Stored data entries
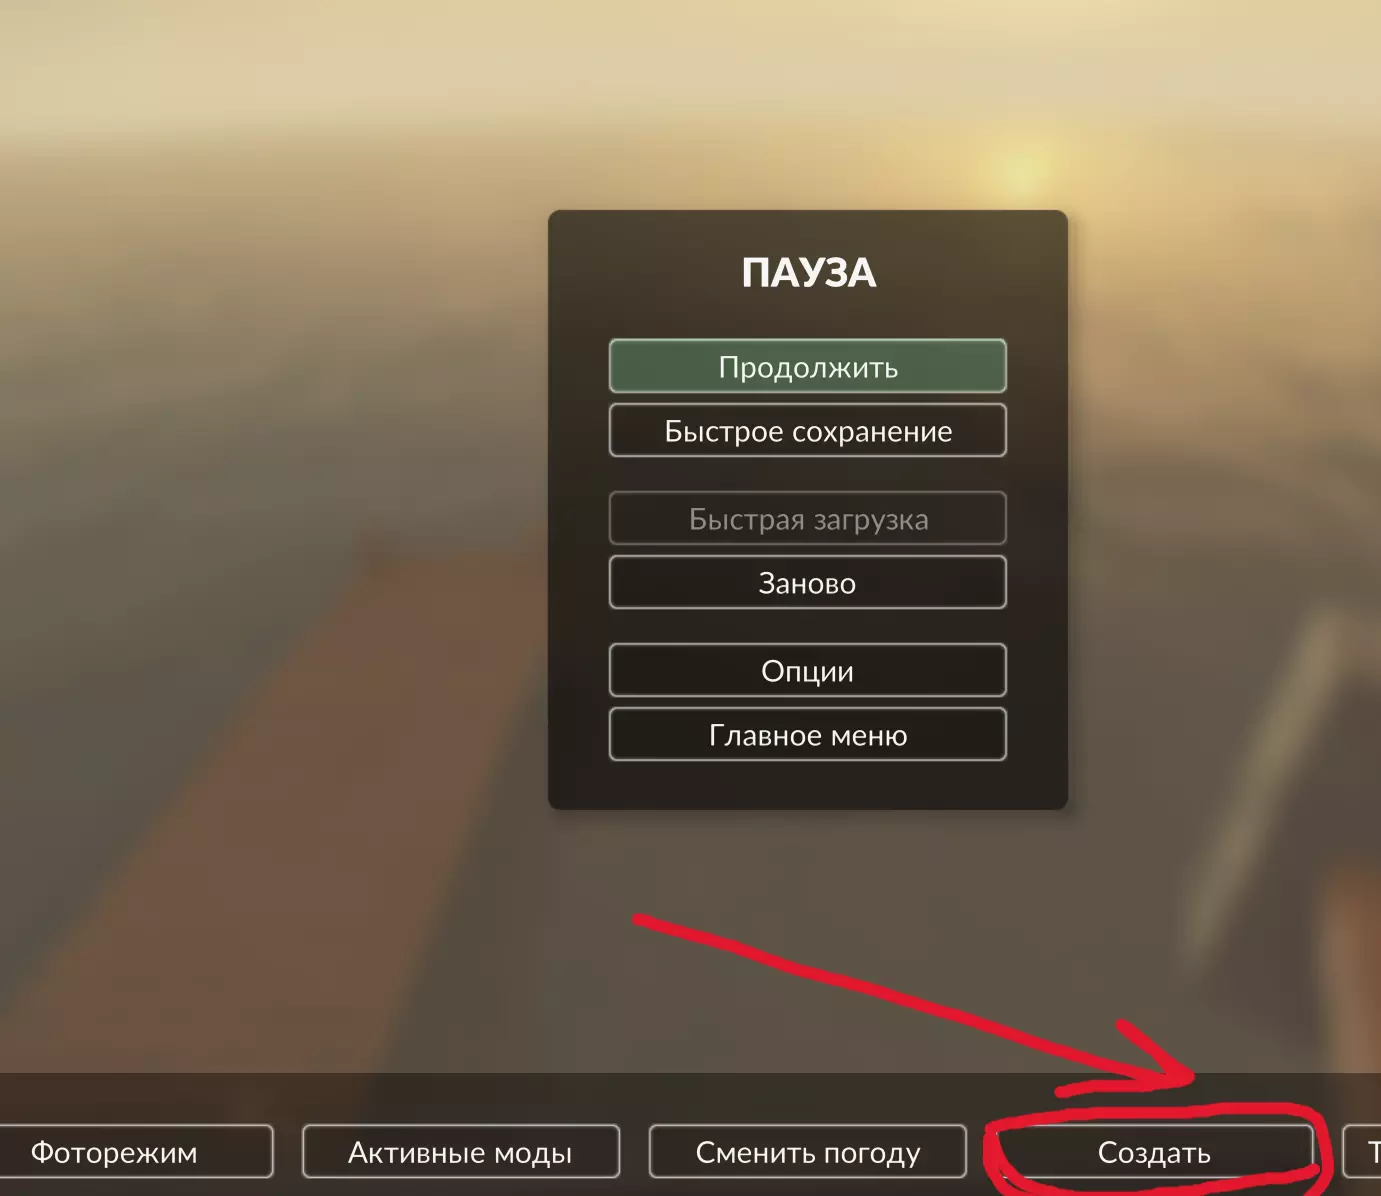1381x1196 pixels.
Task: Click the cut-off button right of Создать
Action: 1362,1152
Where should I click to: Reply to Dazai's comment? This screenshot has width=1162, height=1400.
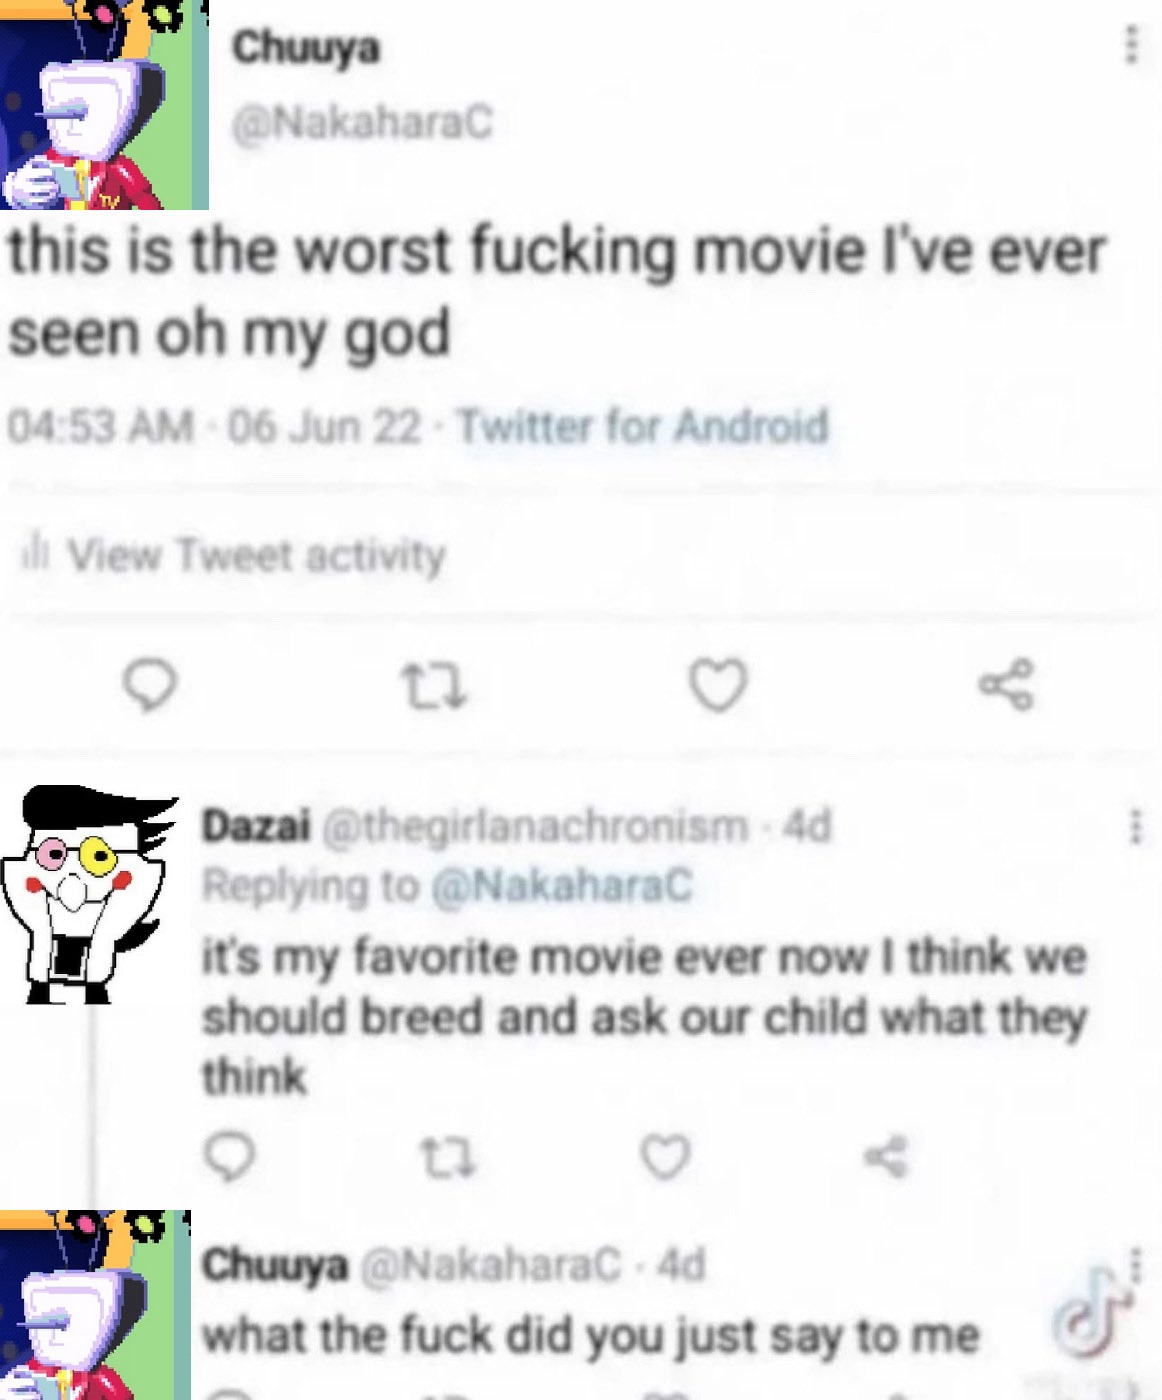click(229, 1157)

Instructions for the task:
Give back exactly the lines from the line with "Where should I" through the final line of the entries above, and keep pictures out of the copy.

Completed task:
Where should I click to: Reply to Dazai's comment? This screenshot has width=1162, height=1400.
click(229, 1157)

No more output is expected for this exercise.